EXTRACTED MATERIAL.
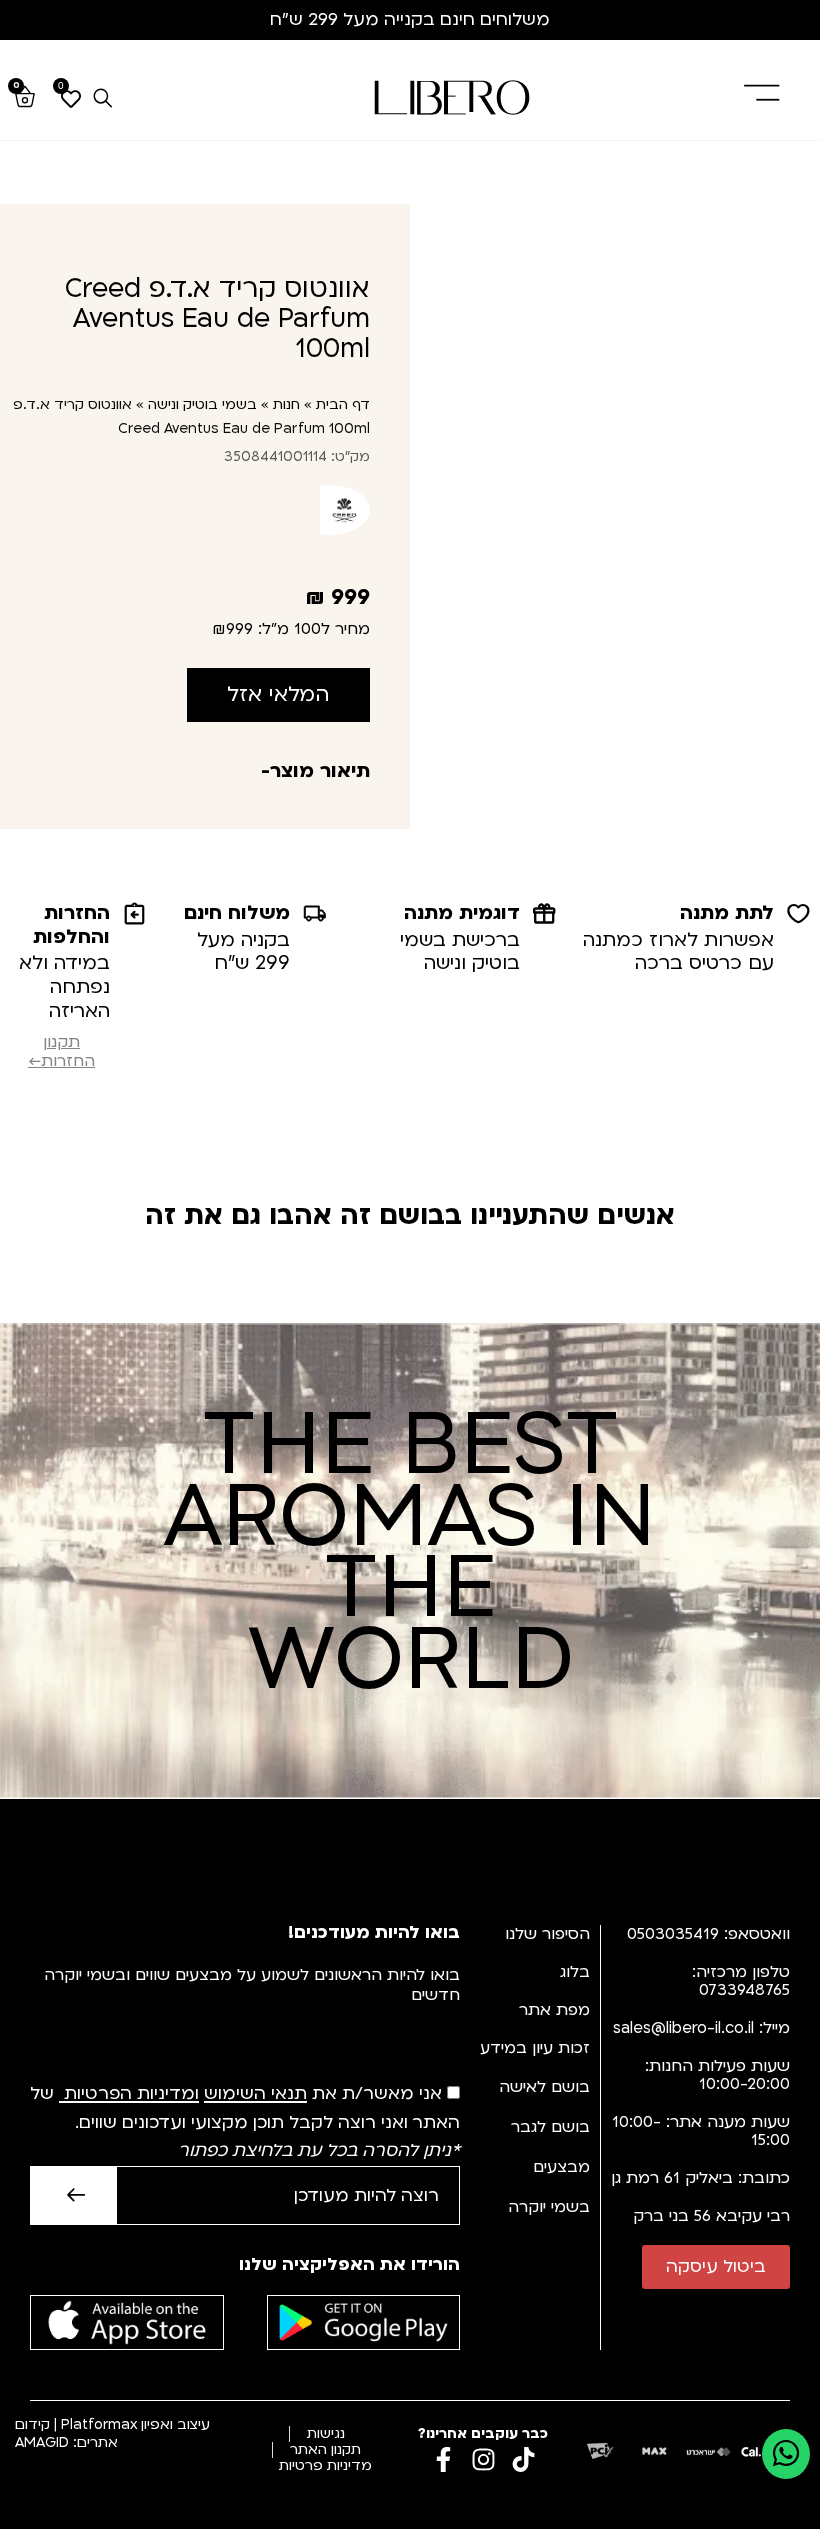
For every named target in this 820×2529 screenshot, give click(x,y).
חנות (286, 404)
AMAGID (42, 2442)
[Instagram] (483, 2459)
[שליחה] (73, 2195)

ASSIGNMENT. Your answer is all of the records restated word for word, pictures excluded.

RESPONSE TO THE TASK.
For every named target in this 820×2529 screenshot, give click(x,y).
חנות (286, 404)
AMAGID (42, 2442)
[Instagram] (483, 2459)
[שליחה] (73, 2195)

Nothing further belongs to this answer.